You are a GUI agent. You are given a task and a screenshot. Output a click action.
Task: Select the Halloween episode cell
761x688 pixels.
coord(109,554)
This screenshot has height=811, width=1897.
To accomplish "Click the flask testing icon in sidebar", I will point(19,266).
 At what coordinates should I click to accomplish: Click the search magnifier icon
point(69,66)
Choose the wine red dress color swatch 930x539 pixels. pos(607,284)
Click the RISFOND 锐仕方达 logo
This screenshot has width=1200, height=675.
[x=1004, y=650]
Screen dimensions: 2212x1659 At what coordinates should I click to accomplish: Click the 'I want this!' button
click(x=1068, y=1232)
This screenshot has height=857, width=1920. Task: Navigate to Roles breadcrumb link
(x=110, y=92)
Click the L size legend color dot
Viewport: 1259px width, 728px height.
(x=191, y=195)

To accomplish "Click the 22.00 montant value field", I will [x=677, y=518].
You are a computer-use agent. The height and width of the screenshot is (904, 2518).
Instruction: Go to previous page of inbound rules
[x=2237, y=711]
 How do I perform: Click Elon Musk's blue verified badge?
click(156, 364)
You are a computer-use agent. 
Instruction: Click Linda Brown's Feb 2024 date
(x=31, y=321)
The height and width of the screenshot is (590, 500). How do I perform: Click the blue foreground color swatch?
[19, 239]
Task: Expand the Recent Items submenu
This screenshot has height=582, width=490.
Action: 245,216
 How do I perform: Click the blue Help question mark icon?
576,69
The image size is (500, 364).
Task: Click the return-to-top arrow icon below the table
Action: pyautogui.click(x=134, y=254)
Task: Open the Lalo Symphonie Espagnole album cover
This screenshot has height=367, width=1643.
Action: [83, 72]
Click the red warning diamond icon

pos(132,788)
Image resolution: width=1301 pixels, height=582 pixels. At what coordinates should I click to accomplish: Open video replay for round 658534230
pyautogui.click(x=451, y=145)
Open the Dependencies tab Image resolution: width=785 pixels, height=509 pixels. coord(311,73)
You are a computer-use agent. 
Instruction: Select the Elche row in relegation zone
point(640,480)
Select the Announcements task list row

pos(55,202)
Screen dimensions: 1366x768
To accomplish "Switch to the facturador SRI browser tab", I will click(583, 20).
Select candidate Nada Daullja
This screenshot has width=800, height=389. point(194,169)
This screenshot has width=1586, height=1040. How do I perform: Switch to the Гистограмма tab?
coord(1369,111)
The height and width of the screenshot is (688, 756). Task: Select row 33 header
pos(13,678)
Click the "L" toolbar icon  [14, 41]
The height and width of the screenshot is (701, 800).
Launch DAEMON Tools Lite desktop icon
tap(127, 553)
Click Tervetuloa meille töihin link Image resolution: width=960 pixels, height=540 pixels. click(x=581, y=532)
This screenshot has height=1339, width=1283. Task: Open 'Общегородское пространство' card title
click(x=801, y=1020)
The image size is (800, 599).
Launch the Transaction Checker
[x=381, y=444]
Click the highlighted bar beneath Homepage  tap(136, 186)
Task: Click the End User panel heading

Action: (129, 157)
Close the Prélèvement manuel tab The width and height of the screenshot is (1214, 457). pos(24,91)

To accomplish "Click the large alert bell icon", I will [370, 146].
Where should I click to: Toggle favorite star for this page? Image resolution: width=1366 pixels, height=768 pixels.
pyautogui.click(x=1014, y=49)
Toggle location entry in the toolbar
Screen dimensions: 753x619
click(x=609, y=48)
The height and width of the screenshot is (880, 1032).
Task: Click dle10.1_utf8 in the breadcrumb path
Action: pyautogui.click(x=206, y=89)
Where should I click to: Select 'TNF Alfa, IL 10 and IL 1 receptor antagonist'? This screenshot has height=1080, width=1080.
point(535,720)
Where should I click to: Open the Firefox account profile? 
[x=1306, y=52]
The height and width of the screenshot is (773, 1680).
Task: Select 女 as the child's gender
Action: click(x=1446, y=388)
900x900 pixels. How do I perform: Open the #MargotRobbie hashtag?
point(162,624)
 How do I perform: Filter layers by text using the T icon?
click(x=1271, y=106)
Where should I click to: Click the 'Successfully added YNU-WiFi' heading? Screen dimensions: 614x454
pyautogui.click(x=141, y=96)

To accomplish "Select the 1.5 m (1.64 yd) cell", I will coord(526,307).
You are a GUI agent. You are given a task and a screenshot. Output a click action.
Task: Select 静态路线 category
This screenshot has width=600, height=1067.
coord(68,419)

# What the exercise asks
Set down all of the data above, word for word.

# Answer to the problem
You are a GUI agent. You are given a task and a screenshot. Output a click action.
Task: Select the Halloween episode cell
761x688 pixels.
coord(109,554)
This screenshot has height=811, width=1897.
To accomplish "Click the flask testing icon in sidebar", I will point(19,266).
 At what coordinates should I click to accomplish: Click the search magnifier icon
point(69,66)
Choose the wine red dress color swatch 930x539 pixels. pos(607,284)
Click the RISFOND 锐仕方达 logo
This screenshot has width=1200, height=675.
[x=1004, y=650]
Screen dimensions: 2212x1659 At what coordinates should I click to accomplish: Click the 'I want this!' button
click(x=1068, y=1232)
This screenshot has height=857, width=1920. Task: Navigate to Roles breadcrumb link
(x=110, y=92)
Click the L size legend color dot
Viewport: 1259px width, 728px height.
(x=191, y=195)

To accomplish "Click the 22.00 montant value field", I will [x=677, y=518].
You are a computer-use agent. The height and width of the screenshot is (904, 2518).
Instruction: Go to previous page of inbound rules
[x=2237, y=711]
 How do I perform: Click Elon Musk's blue verified badge?
click(156, 364)
You are a computer-use agent. 
Instruction: Click Linda Brown's Feb 2024 date
(x=31, y=321)
The height and width of the screenshot is (590, 500). How do I perform: Click the blue foreground color swatch?
[19, 239]
Task: Expand the Recent Items submenu
This screenshot has height=582, width=490.
Action: 245,216
 How do I perform: Click the blue Help question mark icon?
576,69
The image size is (500, 364).
Task: Click the return-to-top arrow icon below the table
Action: pyautogui.click(x=134, y=254)
Task: Open the Lalo Symphonie Espagnole album cover
This screenshot has height=367, width=1643.
Action: [83, 72]
Click the red warning diamond icon

pos(132,788)
Image resolution: width=1301 pixels, height=582 pixels. At what coordinates should I click to accomplish: Open video replay for round 658534230
pyautogui.click(x=451, y=145)
Open the Dependencies tab Image resolution: width=785 pixels, height=509 pixels. coord(311,73)
You are a computer-use agent. 
Instruction: Select the Elche row in relegation zone
point(640,480)
Select the Announcements task list row

pos(55,202)
Screen dimensions: 1366x768
To accomplish "Switch to the facturador SRI browser tab", I will click(583, 20).
Select candidate Nada Daullja
This screenshot has width=800, height=389. point(194,169)
This screenshot has width=1586, height=1040. How do I perform: Switch to the Гистограмма tab?
coord(1369,111)
The height and width of the screenshot is (688, 756). Task: Select row 33 header
pos(13,678)
Click the "L" toolbar icon  [14, 41]
The height and width of the screenshot is (701, 800).
Launch DAEMON Tools Lite desktop icon
tap(127, 553)
Click Tervetuloa meille töihin link Image resolution: width=960 pixels, height=540 pixels. click(x=581, y=532)
This screenshot has height=1339, width=1283. Task: Open 'Общегородское пространство' card title
click(x=801, y=1020)
The image size is (800, 599).
Launch the Transaction Checker
[x=381, y=444]
Click the highlighted bar beneath Homepage  tap(136, 186)
Task: Click the End User panel heading

Action: (129, 157)
Close the Prélèvement manuel tab The width and height of the screenshot is (1214, 457). pos(24,91)

To accomplish "Click the large alert bell icon", I will [370, 146].
Where should I click to: Toggle favorite star for this page? Image resolution: width=1366 pixels, height=768 pixels.
pyautogui.click(x=1014, y=49)
Toggle location entry in the toolbar
Screen dimensions: 753x619
click(x=609, y=48)
The height and width of the screenshot is (880, 1032).
Task: Click dle10.1_utf8 in the breadcrumb path
Action: pyautogui.click(x=206, y=89)
Where should I click to: Select 'TNF Alfa, IL 10 and IL 1 receptor antagonist'? This screenshot has height=1080, width=1080.
point(535,720)
Where should I click to: Open the Firefox account profile? 
[x=1306, y=52]
The height and width of the screenshot is (773, 1680).
Task: Select 女 as the child's gender
Action: click(x=1446, y=388)
900x900 pixels. How do I perform: Open the #MargotRobbie hashtag?
point(162,624)
 How do I perform: Filter layers by text using the T icon?
click(x=1271, y=106)
Where should I click to: Click the 'Successfully added YNU-WiFi' heading? Screen dimensions: 614x454
pyautogui.click(x=141, y=96)

To accomplish "Select the 1.5 m (1.64 yd) cell", I will coord(526,307).
You are a GUI agent. You are given a task and a screenshot. Output a click action.
Task: Select 静态路线 category
This screenshot has width=600, height=1067.
coord(68,419)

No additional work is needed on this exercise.